En la primera mitad del siglo XVIII navegantes de diversos países incursionaron por las Islas Malvinas, en realidad en aquellos tiempos ese conjunto de islas no se llamaban así, no tenían un nombre, ni siquiera habitantes.
Entre todos esos navegantes hubo varios franceses, también españoles e ingleses. De estos últimos, el que anduvo por el famoso archipiélago fue Rogers Woodes, quien se hizo célebre por haber rescatado de la Isla Juan Fernandez a Alexander Selkirk, quien sería el inspirador de la famosa novela de Daniel DeFoe "Robinson Crusoe".
Todos esos intrépidos marinos tenían las mismas intenciones, controlar el acceso al Océano Pacífico instalándose en algún lugar que representara una posición estratégica óptima para dominar los mares adyacentes. Y fueron los franceses los primeros en tomar la iniciativa de emplazar un apostadero.
Bougainville
En 1764 zarpa de Saint Malo Louis Antoine de Bougainville al mando de las naves L’aigle y Sphinx, el objetivo era trasladar colonos de la región francesa del Canadá más un naturista y al cronista oficial de aquella empresa el fraile benedictino Dom Pernetty y establecer el contingente en el archipiélago.

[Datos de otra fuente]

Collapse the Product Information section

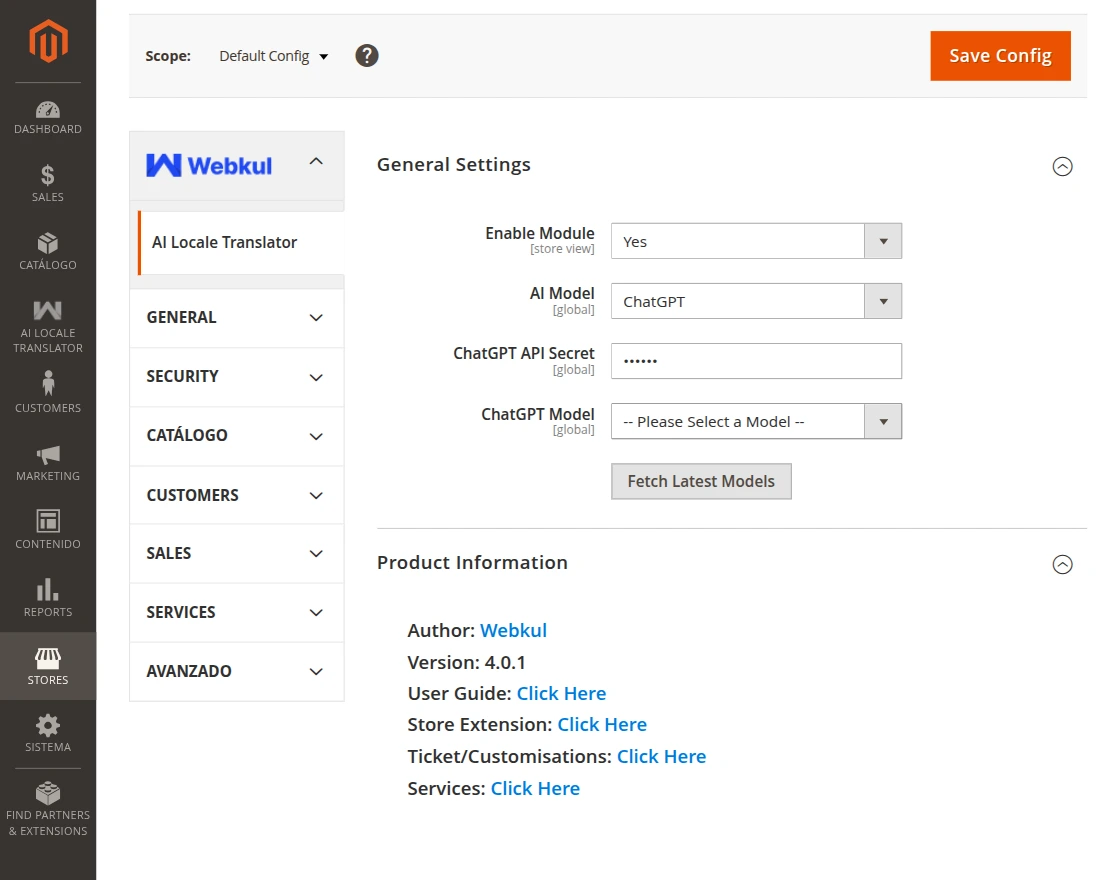point(1062,565)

En abril de ese mismo año, luego de hacer escala en Montevideo para adquirir caballos y vacunos, recalan en una bahía protegida, a ese lugar lo bautizan Port Louis en nombre de Francia y toman oficialmente posesión de las “Iles Malouines”. El nombre de Islas Malvinas deriva de Malouines (por Saint Malo). Allí se instalan 29 colonos con herramientas, semillas, provisiones y armas, más los animales comprados.
Ante la falta de madera ya que en las islas no había árboles, Bougainville debe cruzar el estrecho para conseguirla y en el viaje se cruza con la flota de John Byron quien también había hecho escala en las Malvinas bautizando como Port Egmont el lugar donde habían anclado. Enterado Byron de la presencia francesa en las islas, manda a construir un fuerte destacando una guarnición en el lugar.
Mientras tanto, Port Louis prosperaba y en poco tiempo crecía hasta 159 colonos que realizaron diversas actividades como cultivos y cacería exportando a Francia aceite y pieles de lobos marinos.
La reacción de España ante esta colonización no se hizo esperar y luego de apresuradas pero fatigosas negociaciones diplomáticas, Luis XV accedió a disolver la colonia y la corona española indemnizó a los franceses por las inversiones y mejoras realizadas.
Bougainville, con pesar, resigna las colonias que tan eficientemente había desarrollado. Poco tiempo después y como compensación, recibe de Luis XV permiso y financiación para realizar una circunnavegación del mundo. Se convertiría en el 14º navegante de la historia occidental, y el primer francés, en dar la vuelta al mundo, su culminación exitosa mejoraría el prestigio de Francia maltratado tras su derrota en la Guerra de los Siete Años.
En 1771 Bougainville publica su libro “viaje alrededor del mundo en la fragata real La Boudeuse”, con gran éxito ya que estaba escrito como si fuese una novela.
Mientras tanto una comedia de enredos se desarrolla en Inglaterra, John Byron advertido de la radicación francesa en las islas, envía una nave integrante de su flota a Londres para señalar la novedad. El almirantazgo reacciona rápidamente enviando a la nave Jason capitaneada por John Mac Bride con la misión de imponer a los franceses que ese lugar es “suelo inglés” y que deben abandonar el archipiélago inmediatamente. Cuando llegaron, los franceses estaban a punto de irse.
Ante la amarga evidencia de que las islas eran codiciadas tanto por ingleses como por franceses, el Rey de España ordena al gobernador de Buenos Aires, don Francisco de Paula Bucarelli, colonizar la Tierra del Fuego, para ello se envía al capitán Manuel Pando. Bucarelli ordena otras incursiones tanto en Tierra del Fuego como en Malvinas con el propósito de vigilar la región. No encontró mayores inconvenientes y en 1770 intima a los ingleses a evacuar Port Egmont.
Los ingreses abandonan las islas recién en 1774 pero nunca desistieron de intentar hacer base en ella y desde allí vigilar el acceso al Pacífico.
Entre 1774 y 1810 el control de España sobre el archipiélago no tuvo mayores contratiempos.